> [Short problem]: Rewrite the material as a numbered list without blank lines, starting at the line that contains "How do I perform: Click the spring" and stopping after the line that contains "Action: click(153, 159)".

Records from a data collection
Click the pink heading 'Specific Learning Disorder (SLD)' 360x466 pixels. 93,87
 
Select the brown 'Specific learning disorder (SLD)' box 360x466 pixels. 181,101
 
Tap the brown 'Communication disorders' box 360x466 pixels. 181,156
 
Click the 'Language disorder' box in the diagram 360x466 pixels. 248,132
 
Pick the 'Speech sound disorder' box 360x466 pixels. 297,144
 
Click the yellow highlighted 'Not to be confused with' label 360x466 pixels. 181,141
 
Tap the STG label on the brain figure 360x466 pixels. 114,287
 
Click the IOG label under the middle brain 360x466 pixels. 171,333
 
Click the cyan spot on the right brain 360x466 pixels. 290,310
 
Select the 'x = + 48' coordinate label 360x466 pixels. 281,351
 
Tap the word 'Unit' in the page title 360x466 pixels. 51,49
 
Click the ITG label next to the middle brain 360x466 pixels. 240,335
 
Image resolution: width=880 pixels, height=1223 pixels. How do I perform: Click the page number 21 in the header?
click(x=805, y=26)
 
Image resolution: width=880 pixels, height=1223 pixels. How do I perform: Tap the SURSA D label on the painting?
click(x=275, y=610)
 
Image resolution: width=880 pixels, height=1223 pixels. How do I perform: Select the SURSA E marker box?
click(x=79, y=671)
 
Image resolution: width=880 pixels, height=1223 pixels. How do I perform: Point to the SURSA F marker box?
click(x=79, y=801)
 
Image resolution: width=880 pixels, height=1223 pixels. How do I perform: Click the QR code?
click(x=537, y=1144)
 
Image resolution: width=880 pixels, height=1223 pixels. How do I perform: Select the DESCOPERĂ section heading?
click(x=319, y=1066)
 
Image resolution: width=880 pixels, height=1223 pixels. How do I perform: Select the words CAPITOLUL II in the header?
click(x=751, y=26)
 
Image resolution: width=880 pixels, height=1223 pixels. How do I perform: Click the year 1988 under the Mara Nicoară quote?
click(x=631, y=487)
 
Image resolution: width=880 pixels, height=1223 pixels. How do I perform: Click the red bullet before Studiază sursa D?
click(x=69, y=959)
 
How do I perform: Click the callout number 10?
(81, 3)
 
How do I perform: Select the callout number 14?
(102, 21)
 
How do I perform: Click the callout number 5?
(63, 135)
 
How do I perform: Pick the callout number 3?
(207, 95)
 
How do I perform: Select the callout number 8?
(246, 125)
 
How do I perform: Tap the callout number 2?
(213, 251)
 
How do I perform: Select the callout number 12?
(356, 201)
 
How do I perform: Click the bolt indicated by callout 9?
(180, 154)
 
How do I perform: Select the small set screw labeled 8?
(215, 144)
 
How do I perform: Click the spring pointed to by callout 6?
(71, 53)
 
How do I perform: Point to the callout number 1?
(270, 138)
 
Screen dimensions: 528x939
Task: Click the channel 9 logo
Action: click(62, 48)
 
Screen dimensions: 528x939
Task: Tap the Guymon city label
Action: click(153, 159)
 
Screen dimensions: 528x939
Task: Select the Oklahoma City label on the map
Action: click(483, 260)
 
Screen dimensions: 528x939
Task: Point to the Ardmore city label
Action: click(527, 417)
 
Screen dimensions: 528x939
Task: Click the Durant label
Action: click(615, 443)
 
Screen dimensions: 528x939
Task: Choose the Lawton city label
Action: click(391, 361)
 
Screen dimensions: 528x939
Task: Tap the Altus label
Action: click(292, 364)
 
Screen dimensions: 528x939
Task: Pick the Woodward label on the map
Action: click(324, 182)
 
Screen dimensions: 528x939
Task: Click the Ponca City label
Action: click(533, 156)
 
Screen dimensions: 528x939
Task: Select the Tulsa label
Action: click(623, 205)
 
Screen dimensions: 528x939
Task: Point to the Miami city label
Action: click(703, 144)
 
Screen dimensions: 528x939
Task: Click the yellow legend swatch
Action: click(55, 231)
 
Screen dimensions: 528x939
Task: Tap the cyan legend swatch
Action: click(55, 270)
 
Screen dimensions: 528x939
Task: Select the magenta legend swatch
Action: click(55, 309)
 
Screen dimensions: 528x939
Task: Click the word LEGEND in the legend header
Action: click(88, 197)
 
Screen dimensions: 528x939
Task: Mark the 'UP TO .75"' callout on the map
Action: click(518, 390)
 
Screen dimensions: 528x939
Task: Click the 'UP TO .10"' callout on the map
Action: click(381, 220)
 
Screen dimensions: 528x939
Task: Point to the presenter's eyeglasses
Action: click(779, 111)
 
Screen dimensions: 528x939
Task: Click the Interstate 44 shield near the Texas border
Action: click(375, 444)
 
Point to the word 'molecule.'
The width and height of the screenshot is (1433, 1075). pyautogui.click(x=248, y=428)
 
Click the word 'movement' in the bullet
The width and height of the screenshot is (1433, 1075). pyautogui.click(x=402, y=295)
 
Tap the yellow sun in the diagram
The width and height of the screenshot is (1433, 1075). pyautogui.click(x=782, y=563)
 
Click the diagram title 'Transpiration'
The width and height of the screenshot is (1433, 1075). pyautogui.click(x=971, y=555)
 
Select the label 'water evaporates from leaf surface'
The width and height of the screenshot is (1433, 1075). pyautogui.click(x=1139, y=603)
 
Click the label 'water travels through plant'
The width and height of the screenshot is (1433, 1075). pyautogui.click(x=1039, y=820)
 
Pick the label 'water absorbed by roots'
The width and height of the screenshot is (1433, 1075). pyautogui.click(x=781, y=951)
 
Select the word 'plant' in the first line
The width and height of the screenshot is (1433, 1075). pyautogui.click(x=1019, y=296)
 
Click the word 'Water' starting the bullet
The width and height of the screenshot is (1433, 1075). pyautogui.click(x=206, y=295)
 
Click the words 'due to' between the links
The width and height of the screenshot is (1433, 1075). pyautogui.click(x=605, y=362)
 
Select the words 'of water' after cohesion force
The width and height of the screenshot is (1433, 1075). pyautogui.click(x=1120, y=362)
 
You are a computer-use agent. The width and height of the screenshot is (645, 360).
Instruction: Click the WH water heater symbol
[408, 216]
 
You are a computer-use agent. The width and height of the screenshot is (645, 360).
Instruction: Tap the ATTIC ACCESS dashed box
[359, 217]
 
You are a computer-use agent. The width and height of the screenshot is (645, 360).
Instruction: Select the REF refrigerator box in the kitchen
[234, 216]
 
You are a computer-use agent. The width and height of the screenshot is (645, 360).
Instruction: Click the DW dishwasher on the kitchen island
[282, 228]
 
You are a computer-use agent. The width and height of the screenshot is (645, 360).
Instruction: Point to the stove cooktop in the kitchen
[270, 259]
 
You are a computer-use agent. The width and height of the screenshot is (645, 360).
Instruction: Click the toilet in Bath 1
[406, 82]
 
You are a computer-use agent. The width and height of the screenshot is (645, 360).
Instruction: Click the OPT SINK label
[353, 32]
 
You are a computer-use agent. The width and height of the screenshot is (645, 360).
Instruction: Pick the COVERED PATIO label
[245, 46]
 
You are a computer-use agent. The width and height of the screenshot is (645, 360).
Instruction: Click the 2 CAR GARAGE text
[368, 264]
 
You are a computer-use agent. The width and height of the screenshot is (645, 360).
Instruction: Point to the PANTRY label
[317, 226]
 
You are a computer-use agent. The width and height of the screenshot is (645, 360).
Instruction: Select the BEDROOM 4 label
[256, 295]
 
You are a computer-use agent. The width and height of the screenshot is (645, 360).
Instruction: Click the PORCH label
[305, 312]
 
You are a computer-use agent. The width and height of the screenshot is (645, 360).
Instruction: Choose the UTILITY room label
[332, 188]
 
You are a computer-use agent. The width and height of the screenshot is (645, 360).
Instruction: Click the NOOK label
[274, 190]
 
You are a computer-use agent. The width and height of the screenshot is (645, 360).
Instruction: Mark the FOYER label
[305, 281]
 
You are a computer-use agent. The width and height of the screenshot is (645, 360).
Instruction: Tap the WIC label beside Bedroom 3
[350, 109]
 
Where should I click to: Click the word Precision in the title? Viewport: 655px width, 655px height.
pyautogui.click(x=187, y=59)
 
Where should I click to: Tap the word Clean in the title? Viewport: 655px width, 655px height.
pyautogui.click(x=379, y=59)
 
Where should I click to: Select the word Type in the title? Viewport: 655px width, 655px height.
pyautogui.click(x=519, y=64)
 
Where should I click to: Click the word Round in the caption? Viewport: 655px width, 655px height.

> [Answer below]:
1. How do I perform: Click the spring pointed to by callout 6?
2. (71, 53)
3. How do I perform: Point to the callout number 1?
4. (270, 138)
5. Screen dimensions: 528x939
6. Task: Click the channel 9 logo
7. Action: click(62, 48)
8. Screen dimensions: 528x939
9. Task: Tap the Guymon city label
10. Action: click(153, 159)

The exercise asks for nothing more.